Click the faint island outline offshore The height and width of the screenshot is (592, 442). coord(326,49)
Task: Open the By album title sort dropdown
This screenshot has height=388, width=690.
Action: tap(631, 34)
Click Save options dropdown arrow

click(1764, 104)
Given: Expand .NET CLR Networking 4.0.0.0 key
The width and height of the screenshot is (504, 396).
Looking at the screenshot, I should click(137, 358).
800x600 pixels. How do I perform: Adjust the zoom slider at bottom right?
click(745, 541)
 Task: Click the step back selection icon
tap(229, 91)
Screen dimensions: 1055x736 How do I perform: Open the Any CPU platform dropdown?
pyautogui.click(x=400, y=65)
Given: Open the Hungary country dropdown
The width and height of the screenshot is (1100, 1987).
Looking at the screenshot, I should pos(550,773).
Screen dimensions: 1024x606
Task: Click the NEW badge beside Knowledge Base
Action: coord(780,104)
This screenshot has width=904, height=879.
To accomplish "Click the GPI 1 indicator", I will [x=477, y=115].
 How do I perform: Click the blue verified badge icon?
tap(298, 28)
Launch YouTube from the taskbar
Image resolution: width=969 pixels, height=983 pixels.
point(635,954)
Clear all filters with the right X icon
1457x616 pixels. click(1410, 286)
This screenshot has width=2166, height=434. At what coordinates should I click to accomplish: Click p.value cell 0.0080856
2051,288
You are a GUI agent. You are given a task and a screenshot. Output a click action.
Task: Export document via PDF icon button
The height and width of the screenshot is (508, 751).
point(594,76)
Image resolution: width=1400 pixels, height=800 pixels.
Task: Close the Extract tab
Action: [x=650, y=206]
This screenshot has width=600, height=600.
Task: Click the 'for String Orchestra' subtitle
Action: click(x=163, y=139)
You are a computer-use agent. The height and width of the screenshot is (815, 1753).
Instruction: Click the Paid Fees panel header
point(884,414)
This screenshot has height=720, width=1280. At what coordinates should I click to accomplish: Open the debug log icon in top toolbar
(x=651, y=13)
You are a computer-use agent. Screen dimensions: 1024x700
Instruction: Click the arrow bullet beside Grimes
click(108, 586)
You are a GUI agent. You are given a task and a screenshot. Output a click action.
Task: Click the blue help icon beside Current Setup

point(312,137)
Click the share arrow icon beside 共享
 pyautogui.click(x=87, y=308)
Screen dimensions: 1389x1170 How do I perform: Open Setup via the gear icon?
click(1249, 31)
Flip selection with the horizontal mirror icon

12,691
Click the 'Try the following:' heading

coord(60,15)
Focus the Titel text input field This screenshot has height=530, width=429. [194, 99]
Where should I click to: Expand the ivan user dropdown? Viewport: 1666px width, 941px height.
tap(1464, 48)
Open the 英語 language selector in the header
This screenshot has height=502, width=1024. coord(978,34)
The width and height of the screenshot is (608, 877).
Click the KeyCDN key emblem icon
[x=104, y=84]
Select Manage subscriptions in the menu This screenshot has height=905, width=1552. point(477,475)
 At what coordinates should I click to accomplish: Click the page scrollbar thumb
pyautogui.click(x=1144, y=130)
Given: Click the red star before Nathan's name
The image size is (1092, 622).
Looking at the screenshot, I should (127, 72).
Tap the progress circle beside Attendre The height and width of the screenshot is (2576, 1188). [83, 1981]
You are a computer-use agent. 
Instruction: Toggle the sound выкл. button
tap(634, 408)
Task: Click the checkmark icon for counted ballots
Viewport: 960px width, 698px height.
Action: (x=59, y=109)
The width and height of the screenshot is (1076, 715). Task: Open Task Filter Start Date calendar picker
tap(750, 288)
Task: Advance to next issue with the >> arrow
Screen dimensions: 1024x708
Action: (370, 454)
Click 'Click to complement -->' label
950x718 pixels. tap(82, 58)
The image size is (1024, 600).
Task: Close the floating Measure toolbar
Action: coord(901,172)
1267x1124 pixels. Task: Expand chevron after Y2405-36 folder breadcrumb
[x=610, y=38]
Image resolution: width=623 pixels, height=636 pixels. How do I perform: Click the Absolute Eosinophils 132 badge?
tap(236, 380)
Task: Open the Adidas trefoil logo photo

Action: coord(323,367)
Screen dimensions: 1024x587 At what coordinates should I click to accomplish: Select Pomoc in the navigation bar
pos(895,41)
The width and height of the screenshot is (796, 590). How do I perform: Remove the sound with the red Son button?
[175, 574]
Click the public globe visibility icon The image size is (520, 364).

* What is being asked:
Among the records above, a stretch begins at the line containing "Task: Click the checkmark" and ends at the line containing "Task: Advance to next issue with the >> arrow". Restate that stretch word for word, and nothing else.

* Answer box:
Task: Click the checkmark icon for counted ballots
Viewport: 960px width, 698px height.
Action: (x=59, y=109)
The width and height of the screenshot is (1076, 715). Task: Open Task Filter Start Date calendar picker
tap(750, 288)
Task: Advance to next issue with the >> arrow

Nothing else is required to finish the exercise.